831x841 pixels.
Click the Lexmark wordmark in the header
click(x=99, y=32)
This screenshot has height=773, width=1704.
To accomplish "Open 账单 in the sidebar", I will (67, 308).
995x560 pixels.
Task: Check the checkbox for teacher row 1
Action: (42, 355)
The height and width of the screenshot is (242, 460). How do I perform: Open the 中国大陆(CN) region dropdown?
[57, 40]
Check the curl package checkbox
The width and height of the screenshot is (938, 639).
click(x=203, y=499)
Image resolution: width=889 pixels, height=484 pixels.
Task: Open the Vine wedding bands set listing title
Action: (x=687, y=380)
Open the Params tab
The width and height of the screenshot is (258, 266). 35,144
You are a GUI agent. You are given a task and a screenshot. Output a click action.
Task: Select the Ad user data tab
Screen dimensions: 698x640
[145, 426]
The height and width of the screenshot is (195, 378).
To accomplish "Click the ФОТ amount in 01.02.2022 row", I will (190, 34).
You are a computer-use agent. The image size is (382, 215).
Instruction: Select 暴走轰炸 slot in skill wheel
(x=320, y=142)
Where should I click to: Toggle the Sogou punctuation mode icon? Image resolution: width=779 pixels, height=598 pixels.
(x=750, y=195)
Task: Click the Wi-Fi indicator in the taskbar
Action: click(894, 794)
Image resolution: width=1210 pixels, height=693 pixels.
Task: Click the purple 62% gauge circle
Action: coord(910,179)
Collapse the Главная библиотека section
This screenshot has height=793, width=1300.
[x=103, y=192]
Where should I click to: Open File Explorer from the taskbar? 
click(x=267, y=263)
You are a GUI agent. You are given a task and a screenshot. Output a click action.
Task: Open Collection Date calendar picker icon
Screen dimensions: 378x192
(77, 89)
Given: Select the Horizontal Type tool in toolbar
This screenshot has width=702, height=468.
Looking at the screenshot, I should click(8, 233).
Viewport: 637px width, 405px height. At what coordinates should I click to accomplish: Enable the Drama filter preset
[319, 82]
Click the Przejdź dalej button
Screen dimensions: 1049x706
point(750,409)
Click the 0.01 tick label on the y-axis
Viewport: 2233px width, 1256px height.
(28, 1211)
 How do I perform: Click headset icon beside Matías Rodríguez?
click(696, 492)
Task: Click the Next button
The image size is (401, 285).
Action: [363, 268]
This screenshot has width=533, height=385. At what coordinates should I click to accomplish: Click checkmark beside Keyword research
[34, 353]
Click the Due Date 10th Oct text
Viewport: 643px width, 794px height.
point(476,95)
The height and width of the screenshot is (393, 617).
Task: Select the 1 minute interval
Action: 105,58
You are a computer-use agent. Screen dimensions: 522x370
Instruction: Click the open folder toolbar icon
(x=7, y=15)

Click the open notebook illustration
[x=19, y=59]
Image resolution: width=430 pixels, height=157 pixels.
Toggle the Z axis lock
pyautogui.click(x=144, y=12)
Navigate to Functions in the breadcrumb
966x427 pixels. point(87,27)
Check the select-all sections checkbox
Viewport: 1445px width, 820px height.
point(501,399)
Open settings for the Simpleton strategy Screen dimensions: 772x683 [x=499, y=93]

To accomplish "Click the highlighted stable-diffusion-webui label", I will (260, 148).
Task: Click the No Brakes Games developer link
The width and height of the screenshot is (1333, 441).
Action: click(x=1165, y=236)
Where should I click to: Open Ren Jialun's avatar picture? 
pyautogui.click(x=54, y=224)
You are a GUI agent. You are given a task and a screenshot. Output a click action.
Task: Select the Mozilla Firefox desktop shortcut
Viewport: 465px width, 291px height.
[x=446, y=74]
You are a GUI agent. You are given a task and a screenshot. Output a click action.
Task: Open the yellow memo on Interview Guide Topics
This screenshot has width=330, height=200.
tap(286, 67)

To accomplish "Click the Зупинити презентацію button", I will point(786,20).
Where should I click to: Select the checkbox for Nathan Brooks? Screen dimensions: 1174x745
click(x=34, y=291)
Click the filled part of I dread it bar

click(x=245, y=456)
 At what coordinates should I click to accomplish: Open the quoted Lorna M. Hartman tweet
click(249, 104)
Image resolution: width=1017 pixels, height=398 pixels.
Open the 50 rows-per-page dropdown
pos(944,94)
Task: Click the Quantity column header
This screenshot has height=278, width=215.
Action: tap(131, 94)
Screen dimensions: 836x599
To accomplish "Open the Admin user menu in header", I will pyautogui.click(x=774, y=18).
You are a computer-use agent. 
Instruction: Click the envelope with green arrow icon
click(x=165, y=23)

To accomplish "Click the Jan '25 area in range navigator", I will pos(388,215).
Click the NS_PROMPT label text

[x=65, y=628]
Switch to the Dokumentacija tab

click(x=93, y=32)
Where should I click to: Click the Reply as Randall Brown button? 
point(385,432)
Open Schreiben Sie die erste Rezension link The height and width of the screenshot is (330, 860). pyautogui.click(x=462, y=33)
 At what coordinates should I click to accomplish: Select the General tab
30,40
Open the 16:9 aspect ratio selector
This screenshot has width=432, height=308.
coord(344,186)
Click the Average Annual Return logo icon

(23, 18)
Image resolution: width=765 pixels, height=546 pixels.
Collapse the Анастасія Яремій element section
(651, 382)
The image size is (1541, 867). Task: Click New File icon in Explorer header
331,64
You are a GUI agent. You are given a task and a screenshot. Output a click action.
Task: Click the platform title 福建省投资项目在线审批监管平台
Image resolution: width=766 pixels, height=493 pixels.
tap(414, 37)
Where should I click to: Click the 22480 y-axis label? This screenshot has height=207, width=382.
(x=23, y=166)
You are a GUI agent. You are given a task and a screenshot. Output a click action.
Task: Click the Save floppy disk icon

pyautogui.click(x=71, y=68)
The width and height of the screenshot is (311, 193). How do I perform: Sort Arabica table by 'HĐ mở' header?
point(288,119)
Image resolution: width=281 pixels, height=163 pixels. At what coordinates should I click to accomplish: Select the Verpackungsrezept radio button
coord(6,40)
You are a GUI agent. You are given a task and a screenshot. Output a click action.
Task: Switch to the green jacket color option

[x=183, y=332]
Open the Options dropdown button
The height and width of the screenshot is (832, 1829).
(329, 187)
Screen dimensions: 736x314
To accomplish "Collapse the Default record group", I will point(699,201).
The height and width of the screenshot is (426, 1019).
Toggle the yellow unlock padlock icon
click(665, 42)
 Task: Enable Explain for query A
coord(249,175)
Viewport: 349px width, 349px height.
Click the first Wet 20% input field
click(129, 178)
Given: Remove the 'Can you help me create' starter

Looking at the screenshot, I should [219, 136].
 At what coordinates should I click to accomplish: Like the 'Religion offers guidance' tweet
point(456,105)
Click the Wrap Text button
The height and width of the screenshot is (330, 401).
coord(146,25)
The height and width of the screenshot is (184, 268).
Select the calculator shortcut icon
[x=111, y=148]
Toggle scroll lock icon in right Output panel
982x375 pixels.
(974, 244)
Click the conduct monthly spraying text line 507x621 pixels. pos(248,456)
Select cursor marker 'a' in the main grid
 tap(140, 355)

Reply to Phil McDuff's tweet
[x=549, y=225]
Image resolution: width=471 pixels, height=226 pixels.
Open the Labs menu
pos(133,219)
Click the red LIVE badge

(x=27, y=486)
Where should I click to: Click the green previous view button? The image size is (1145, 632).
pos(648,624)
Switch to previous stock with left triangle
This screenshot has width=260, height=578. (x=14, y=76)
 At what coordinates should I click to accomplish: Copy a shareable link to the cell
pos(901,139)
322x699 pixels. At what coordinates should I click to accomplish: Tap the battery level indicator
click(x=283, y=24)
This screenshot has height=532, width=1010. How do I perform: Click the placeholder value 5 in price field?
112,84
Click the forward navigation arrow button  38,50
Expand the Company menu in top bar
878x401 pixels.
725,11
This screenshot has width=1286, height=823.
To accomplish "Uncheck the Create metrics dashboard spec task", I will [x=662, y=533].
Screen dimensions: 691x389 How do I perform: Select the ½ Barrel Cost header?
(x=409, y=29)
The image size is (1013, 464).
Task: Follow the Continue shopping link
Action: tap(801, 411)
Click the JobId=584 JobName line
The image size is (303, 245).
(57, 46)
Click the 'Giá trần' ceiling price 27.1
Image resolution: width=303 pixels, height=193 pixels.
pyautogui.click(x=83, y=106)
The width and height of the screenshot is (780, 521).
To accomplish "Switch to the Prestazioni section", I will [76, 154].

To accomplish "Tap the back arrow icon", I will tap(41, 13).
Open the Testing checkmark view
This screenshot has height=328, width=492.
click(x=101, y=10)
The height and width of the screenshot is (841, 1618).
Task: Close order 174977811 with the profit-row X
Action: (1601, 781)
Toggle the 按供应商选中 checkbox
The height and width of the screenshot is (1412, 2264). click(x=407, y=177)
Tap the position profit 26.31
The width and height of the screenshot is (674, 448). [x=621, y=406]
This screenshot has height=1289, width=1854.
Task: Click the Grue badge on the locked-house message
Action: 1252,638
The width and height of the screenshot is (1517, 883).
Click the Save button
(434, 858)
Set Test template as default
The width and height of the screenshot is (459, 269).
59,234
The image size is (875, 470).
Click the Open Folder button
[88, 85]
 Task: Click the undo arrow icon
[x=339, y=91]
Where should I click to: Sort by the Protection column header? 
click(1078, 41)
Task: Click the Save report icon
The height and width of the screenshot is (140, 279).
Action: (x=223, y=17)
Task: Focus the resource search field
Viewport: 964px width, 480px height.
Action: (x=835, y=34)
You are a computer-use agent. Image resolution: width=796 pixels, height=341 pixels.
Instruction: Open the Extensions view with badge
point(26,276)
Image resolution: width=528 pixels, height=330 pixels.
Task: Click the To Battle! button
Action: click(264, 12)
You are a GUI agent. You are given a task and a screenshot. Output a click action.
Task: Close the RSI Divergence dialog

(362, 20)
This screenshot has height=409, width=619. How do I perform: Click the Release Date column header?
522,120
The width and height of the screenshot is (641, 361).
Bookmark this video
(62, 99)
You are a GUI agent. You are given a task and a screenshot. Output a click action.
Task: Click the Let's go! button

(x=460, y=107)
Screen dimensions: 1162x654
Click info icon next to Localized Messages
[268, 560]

----------

**Do this:** Give the lines above, from the one containing "Click the forward" through the one containing "will [x=662, y=533].", both ends included, as a JSON list of strings with one string per line and blank lines left out.

**Written response:**
[
  "Click the forward navigation arrow button  38,50",
  "Expand the Company menu in top bar",
  "878x401 pixels.",
  "725,11",
  "This screenshot has width=1286, height=823.",
  "To accomplish \"Uncheck the Create metrics dashboard spec task\", I will [x=662, y=533]."
]